Hi --

On Fri, 26 Jun 2009, Michael W. Ryder wrote:

> 7stud -- wrote:
>> Fredrik Ludvigsen wrote:
>>> Would anyone care to explain what happens when the following is
>>> executed? (I already know what gets printed, but not why...)
>>> 
>>> print <<-STRING1, <<-STRING2
>>>   Concat
>>>   STRING1
>>>     enate
>>>     STRING2
>>> 
>>> 
>>> I'm sorry if it has been answered before, but I didn't know just what to
>>> search for in the forum...
>>> 
>>> Thanks in advance :-)
>> 
>> 1) Knowing what that code does will not make you a better ruby programmer.
>> 
>> 2) You should never use such a construct in your own code.
>> 
>> If that code is from some tricky quiz question that you have to answer, 
>> then ok.  But you can safely forget all about that construct the momement 
>> you are done answering the question.  What that prints is totally 
>> irrelevant.
>
> Is there a valid reason not to use something like:
>
> print <<-Stop
>  #{a+b}
>  Stop
>
> or the version posted by the OP?  Compared to some of the other code I see in 
> Ruby this seems fairly easy to understand once I experimented with it.

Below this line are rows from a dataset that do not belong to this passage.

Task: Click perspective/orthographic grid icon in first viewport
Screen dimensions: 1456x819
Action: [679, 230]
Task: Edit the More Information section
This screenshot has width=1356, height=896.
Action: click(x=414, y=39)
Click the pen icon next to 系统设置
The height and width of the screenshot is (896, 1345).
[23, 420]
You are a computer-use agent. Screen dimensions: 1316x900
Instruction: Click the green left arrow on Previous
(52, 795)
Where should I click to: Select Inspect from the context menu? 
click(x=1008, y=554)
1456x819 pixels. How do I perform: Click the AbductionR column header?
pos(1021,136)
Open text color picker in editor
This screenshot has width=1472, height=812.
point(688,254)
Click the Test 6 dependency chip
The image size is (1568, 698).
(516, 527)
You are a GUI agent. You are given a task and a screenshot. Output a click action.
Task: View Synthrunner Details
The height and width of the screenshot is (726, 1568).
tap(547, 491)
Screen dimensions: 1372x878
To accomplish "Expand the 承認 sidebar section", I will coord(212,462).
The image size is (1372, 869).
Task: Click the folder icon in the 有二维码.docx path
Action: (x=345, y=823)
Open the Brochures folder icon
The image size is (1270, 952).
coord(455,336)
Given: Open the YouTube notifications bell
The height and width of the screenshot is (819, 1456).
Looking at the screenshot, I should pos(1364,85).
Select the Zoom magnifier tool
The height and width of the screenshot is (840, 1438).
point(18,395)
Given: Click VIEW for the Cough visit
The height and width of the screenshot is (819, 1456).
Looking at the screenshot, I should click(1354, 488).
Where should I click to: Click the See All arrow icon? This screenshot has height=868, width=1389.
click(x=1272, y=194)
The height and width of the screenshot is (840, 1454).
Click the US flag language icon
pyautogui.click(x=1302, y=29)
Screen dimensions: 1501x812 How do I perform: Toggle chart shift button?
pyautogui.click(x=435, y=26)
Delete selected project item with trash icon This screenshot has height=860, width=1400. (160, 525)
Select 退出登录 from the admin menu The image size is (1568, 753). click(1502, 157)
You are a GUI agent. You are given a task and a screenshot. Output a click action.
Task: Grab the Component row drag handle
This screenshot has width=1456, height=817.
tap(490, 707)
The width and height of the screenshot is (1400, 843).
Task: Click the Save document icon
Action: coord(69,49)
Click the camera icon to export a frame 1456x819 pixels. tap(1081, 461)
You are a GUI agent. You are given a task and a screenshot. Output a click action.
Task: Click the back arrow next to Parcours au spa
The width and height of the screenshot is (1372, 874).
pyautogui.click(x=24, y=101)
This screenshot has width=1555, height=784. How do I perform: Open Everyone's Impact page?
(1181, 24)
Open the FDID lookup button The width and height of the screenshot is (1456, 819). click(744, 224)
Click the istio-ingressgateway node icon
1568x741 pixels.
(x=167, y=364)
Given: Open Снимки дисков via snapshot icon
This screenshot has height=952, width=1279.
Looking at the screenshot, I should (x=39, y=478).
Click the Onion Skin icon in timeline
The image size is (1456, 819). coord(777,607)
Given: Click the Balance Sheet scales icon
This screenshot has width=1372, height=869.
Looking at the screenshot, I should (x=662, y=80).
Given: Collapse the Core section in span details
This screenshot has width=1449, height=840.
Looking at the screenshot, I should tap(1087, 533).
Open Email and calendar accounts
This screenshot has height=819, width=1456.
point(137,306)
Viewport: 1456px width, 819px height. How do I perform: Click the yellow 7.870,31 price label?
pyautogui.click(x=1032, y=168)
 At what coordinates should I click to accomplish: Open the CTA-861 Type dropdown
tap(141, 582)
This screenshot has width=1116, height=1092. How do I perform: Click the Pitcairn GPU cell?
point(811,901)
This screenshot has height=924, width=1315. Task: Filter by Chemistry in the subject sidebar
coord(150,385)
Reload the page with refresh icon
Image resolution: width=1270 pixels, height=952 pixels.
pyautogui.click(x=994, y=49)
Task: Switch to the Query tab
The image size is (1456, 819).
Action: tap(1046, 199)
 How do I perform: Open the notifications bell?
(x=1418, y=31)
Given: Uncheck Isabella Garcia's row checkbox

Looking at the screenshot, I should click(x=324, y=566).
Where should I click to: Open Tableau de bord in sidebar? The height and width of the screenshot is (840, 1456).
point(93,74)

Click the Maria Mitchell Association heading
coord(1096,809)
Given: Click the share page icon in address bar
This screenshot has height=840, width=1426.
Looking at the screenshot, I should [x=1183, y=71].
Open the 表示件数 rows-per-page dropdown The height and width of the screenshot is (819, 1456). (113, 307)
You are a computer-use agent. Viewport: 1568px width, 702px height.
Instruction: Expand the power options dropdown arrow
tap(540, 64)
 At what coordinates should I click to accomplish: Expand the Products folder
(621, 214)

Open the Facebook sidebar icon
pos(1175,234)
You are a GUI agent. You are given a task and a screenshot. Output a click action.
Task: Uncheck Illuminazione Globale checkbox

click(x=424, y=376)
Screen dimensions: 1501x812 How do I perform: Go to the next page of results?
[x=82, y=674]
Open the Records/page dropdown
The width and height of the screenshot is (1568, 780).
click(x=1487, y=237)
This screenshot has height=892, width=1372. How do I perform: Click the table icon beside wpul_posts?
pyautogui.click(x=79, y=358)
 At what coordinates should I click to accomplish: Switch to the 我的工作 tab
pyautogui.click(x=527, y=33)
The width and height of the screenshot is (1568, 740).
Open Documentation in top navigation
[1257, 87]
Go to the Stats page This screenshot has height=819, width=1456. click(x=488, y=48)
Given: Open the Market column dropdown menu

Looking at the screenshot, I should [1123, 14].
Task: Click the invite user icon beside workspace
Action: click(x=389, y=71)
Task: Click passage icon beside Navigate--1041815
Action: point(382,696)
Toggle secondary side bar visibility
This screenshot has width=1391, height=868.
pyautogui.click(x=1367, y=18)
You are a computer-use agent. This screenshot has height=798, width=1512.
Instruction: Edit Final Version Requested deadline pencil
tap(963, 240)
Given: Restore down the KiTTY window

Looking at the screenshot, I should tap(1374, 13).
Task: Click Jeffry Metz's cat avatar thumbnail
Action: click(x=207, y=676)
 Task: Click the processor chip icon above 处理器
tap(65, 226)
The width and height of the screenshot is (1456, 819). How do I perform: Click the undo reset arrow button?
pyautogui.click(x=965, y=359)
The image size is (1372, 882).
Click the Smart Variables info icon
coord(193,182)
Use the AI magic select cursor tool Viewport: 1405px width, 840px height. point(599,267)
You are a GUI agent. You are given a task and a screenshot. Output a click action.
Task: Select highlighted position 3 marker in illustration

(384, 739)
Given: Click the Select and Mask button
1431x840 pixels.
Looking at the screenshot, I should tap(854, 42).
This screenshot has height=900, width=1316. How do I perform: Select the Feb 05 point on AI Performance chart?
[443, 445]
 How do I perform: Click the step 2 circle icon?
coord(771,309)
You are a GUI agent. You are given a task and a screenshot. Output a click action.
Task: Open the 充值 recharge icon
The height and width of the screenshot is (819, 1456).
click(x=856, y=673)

There's absolutely nothing wrong with using here-documents. I would,
however, normally avoid the double-barreled one (the one that the OP
was asking about). It's quite clear what it does, once you know how
here-docs work, but I don't like the two here-docs themselves in quick
sequence like that, especially if they're longer (which they almost
certainly would be). It would be a (minor) nuisance to have to parse
the two of them visually to locate the first delimiter. I imagine
there's always a somewhat clearer way.